Na sociedade capitalista, quem vai sofrer, em última instância, será sempre o trabalhador. Há muito tempo vimos chamando a atenção de que a política identitária de pedir o cancelamento, a perseguição e censura contra tudo que os desagrada iria se voltar contra o próprio povo.
Sob o pretexto de uma suposta defesa dos oprimidos, a esquerda pequeno-burguesa identitária apoia o aumento de penas. A burguesia é quem impulsiona de fato essa política, encontrando uma ótima justificativa para aumentar a repressão contra o povo.
Uma conversa gravada por uma passageira num ônibus em Curitiba acabou resultando na demissão de um motorista da empresa Expresso Azul. Isso porque, segundo a acusação, ele teria sido “sexista” na conversa com companheiros de trabalho.
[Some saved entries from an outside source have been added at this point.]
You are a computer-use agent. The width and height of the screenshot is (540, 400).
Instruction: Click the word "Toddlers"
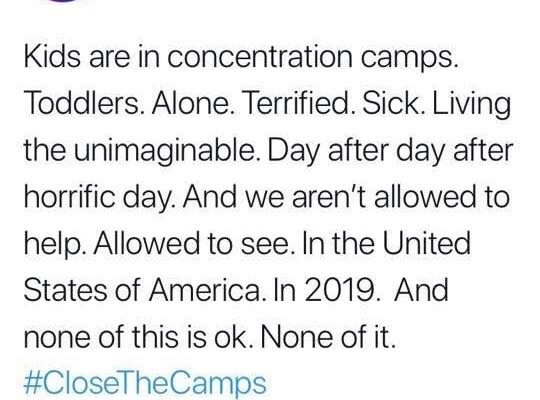[82, 103]
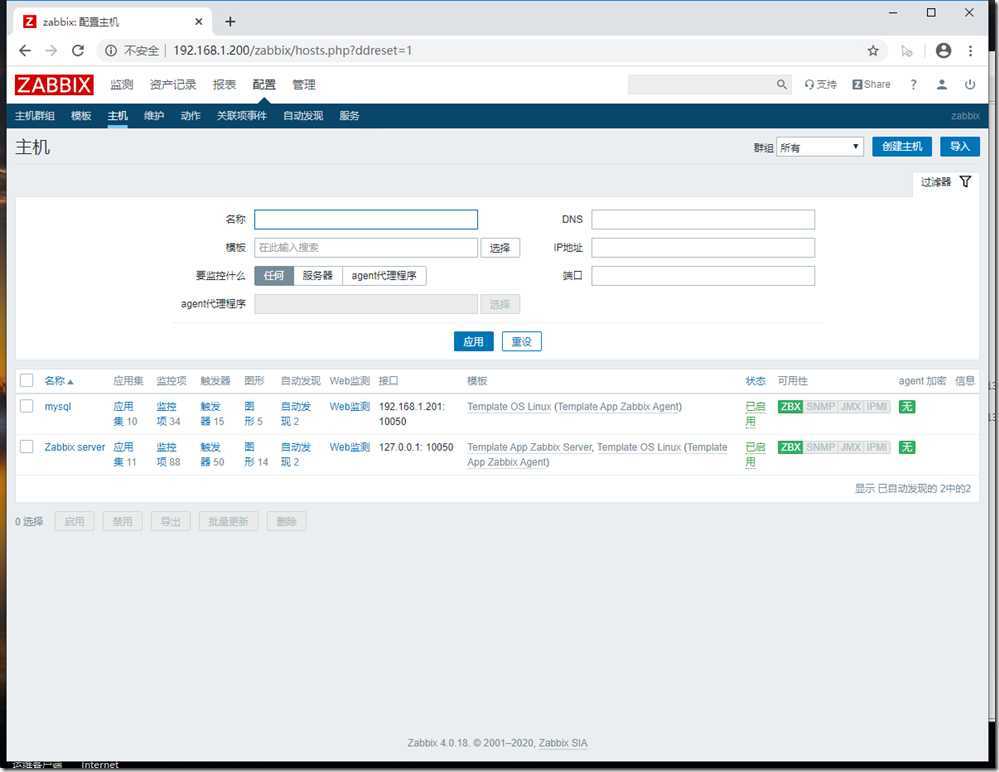
Task: Reload the page in browser
Action: (79, 50)
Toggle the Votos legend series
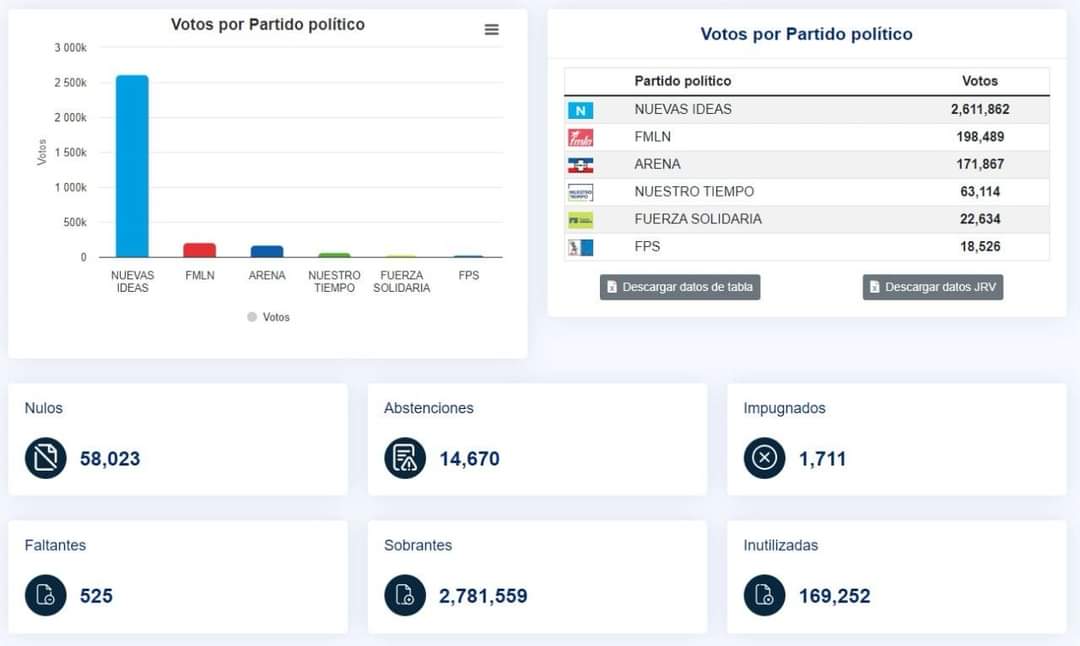Viewport: 1080px width, 646px height. [268, 317]
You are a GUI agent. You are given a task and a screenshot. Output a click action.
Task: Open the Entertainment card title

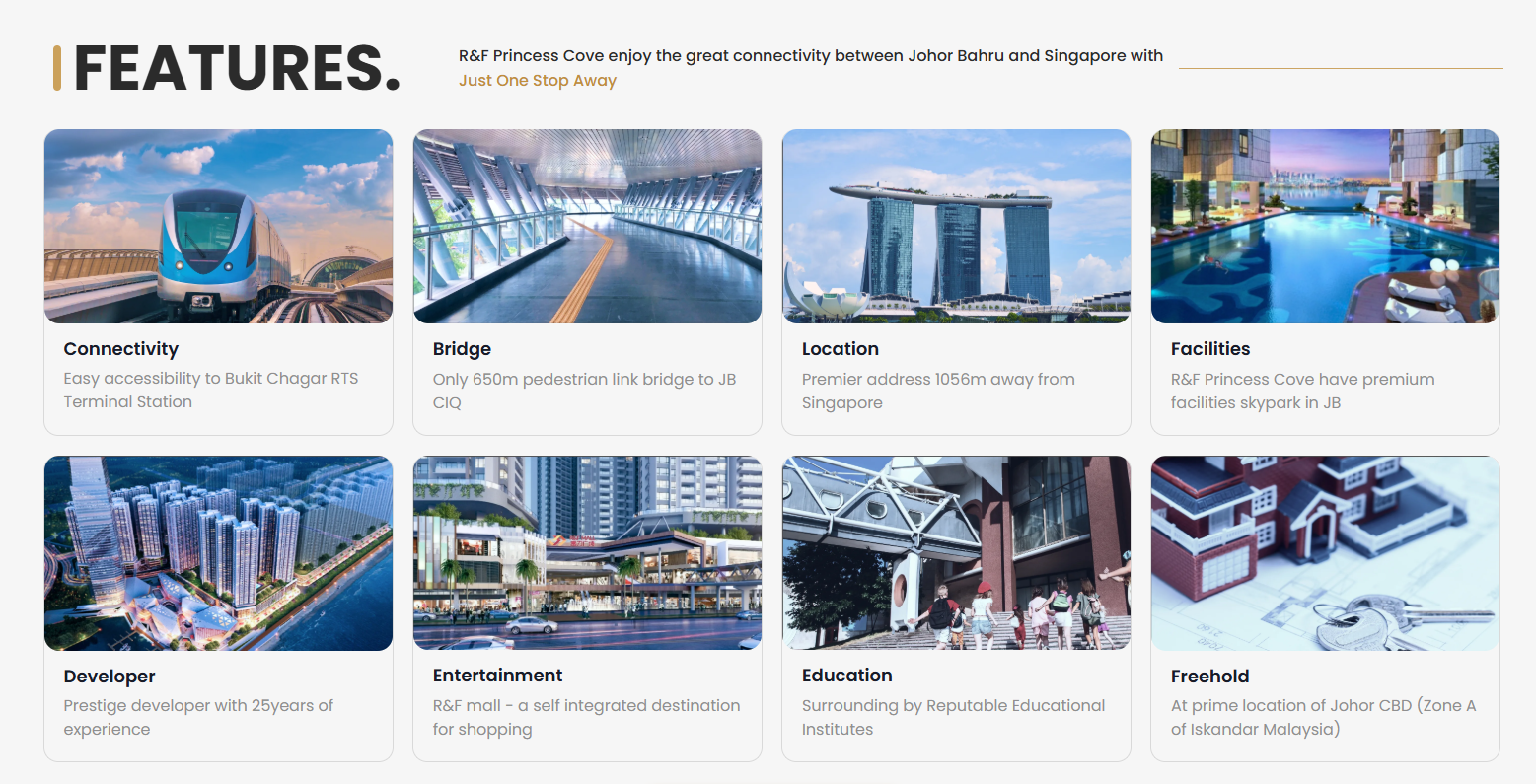[x=498, y=676]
O “crime” do motorista foi ter falado que casaria com várias mulheres ucranianas: “Caso com elas e pronto! Faço umas horinhas extras no ônibus e dá para casar com duas [ucranianas] aí”, afirmou o motorista num dos momentos da gravação.
Como se pode ver, a conversa não é nada mais do que a expressão de um atraso cultural, mas não nenhum embasamento real naquilo que é dita. A não ser que alguém acredite que realmente o motorista do ônibus iria até Prudentópolis (cidade paranaense com a maior colônia ucraniana do Brasil) para casar com duas ucranianas. É ridículo.
E ridícula é a histeria identitária, sempre pronta a dizer que alguém ficou ofendido e que é preciso calar todo mundo. A pessoa que denunciou o motorista – e sé fosse para falar em crime essa cidadã gravou o motorista sem seu consentimento – pode não saber o que está fazendo. Mas sua declaração para a imprensa golpista revela o nível de controle e vigilância social: “Eles se sentiam no direito de falar aquilo e acharam não iam ter consequência. Eles serem punidos serve como exemplo para as pessoas não façam isso. Ter uma punição e uma retaliação é muito importante nesse caso. Eu fiquei muito feliz que o motorista foi mandado embora”.
Porque eles não deveriam se sentir no “direito de falar aquilo”? Até onde nos consta o cidadão tem o direito de falar o que quiser. A passageira acha que o motorista não tem o direito de falar, mas ela acha que o Estado ou, no caso, a empresa de ônibus, tem o direito de punir o trabalhador por aquilo que ele falou. É uma inversão completa dos valores democráticos.
A fala de alguém gera muito mais histeria e horror do que um trabalhador perdendo o emprego.
O mais importante de tudo isso não é a discussão sobre o conteúdo do que falou o motorista nem a histeria identitária em si. O mais grave é que a política identitária de cancelamentos e perseguições está sendo usada para justificar a demissão de trabalhadores.
Vejamos uma coisa óbvia. Um trabalhador – seja homem ou mulher – tem, em geral, uma série de concepções conservadoras sobre o mundo. Isso deveria ser lógica, afinal, quem educa o povo é a burguesia. As pessoas tendem a ter ideias convencionais sobre a maioria das coisas.
Se isso é verdade e se está autorizado demitir uma pessoa por algo que ela falou, então estamos diante de uma situação maravilhosa para os patrões. Qualquer coisa pode ser pretexto para uma demissão. Num momento de crise como agora esse é um prato cheio para os capitalistas colocarem um monte de gente no olho da rua e, melhor ainda, com uma cobertura pseudo-esquerdista que é o identitarismo.
Não dá para ter dúvida que o identitarismo vai resultar na perseguição dos trabalhadores. Os patrões, que não apenas pensam tudo o que o motorista falou, como fazem as piores atrocidades contra as mulheres, vão poder demitir o trabalhador e ainda fazer demagogia.
A empresa de ônibus declarou que “abomina comportamentos ou manifestações de preconceito, seja de caráter racial, religioso, de gênero ou qualquer outro, por parte de seus colaboradores”. Não é realmente linda a preocupação dos empresários com o bem estar do ser-humano? Quem é trabalhador conhece bem isso, quem é da classe média identitária nunca vai entender e por isso gosta do empresário e não se compadece com o trabalhador que perdeu o emprego.
O caso revela de maneira pura o problema de classe do identitarismo.